Markov Processes International

Is 2022 All Bad Weather For Risk Parity?

Risk parity strategies are based on the premise of diversification through risk budgeting across asset classes to withstand diverse economic environments.   That goal is being challenged yet again in an inflationary environment unseen in over 40 years, combined with growth uncertainty and valuation skepticism weighing on prices further.

Stocks and bonds, the primary ingredients of all balanced portfolios, are both down for the year, -16% for the S&P 500 as of the end of August, and -12% for the ICE BofA Current 10-Year Treasury Index.  Global indices are similar or worse.

How then, has risk parity fared as a strategy in this environment? It depends.  Below we see the performance of some of the largest risk parity funds, including Bridgewater’s All Weather 10% target volatility portfolio over the first eight months of this year.  None have posted positive returns, but three have lost less than a 60/40[1] portfolio, while three have lost considerably more.

As we’ve reported before,  risk parity strategies can look very different from each other in implementation.  They may have different risk budgets, risk targets (and, therefore, degree of leverage), asset class buckets or even different definitions of risk. In this particular period, however, the disparity in performance between the top performing funds and the rest of the group is the story, more so than the usual focus on performance vs. the benchmark.

The differences become quite apparent using MPI’s Dynamic Style Analysis (“DSA”) to quantitatively assess the factor exposures that appear to be driving fund behavior. Of particular note is the level of exposure to assets intended to protect in  inflationary environments, such as TIPS and commodities.  Bridgewater’s Ray Dalio has long cautioned  about rising inflation and our analysis indicates that, out of the risk parity funds that we analyzed, theirs had the highest exposure estimate to assets intended to hedge inflation.  Some funds appear to have almost no inflation protection exposure at all.  Similarly, implied leverage (negative Cash exposure) ranges from zero to over 100%.

In the first eight months of the year, only one asset class has performed well – commodities.   TIPS, which are intended to protect against inflation, are nonetheless adversely affected by rising rates, as are all treasuries.
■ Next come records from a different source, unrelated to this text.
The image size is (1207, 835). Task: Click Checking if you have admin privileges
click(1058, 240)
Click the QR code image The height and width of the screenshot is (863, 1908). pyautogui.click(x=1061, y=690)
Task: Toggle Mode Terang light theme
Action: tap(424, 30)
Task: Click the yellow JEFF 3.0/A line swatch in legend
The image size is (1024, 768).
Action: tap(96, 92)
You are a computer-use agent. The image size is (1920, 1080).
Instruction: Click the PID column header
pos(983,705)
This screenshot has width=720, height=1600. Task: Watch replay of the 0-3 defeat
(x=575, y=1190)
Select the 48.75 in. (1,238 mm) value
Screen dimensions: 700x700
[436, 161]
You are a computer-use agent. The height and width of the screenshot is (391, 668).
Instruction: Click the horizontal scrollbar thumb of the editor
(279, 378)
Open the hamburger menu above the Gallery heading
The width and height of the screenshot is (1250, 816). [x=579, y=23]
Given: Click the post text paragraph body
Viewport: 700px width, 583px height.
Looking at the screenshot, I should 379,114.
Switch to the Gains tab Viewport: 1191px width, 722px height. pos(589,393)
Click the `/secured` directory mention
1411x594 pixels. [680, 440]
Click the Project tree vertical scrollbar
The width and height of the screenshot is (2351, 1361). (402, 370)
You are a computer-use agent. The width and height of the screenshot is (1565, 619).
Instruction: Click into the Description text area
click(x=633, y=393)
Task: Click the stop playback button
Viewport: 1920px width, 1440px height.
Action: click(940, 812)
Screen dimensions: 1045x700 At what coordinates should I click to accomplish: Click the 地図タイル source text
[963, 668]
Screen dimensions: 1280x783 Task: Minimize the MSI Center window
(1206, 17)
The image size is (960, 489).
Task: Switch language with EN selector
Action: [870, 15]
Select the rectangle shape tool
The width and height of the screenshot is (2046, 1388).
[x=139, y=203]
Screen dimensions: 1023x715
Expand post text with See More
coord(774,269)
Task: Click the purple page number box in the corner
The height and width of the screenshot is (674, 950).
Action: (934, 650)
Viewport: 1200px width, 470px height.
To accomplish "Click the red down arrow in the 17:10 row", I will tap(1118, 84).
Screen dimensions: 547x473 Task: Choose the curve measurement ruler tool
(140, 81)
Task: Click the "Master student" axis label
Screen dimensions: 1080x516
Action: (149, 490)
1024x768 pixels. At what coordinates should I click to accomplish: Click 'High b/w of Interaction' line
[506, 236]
When computing 2022 quantitative performance attribution for the chart below, we separate Commodities from TIPS (the two component factors of the Inflationary assets)[2]. On an absolute basis, the funds that performed better either had high commodity exposure relative to the remainder of the portfolio (Invesco, AQR and the S&P Risk Parity benchmark), limited leverage (AQR, Columbia, Invesco) or both.

The low impact of implied leverage may come as a surprise. We should note that even though we assumed minimal cost of borrowing (at the level of 3 month TBills), increasing it by a couple of points won’t change things significantly. However, the real impact of leverage is borrowing to “invest” in poorly performing assets such as bonds and stocks over the year to date.

To support this point the chart below details components of excess performance of each portfolio vs. the Global 60/40 benchmark. Each contribution is computed as the product of excess asset exposure weight over the benchmark times excess asset return over the benchmark. This chart provides a “lens” allowing one to evaluate each apparent under/over-exposure to a given asset in relation to the passive 60/40 benchmark.

Which leads us to a concluding take-away: while commodity exposure appears to have been the primary way to have mitigated losses during the recent period, every risk parity fund that we evaluated (and the risk parity benchmark) that had any kind of exposure to defensive inflationary assets benefitted significantly compared to the traditional 60/40 benchmark.  Beyond that, the under or outperformance of a given fund was primarily due to the extent of implied leverage in our analysis. In this regard, Invesco’s Balanced-Risk Allocation fund with its apparently limited leverage and significant commodities exposure,  seems to be the winner so far this year.

[1] 60% MSCI ACWI Index, 40% Bloomberg US Aggregate quarterly rebalanced

[2] Invesco and the S&P index show small estimated exposure to TIPS where there’s none according to the fund documents and the index methodology respectively. This is due to the fact that TIPS are correlated with fixed income and the factor model may have hard time distinguishing the two when monthly data is used. When we perform analysis using weekly or daily data the TIPS exposure is much closer to the reported allocations. The primary reason for using monthly data is due to Bridgewater’s All Weather returns are available only monthly.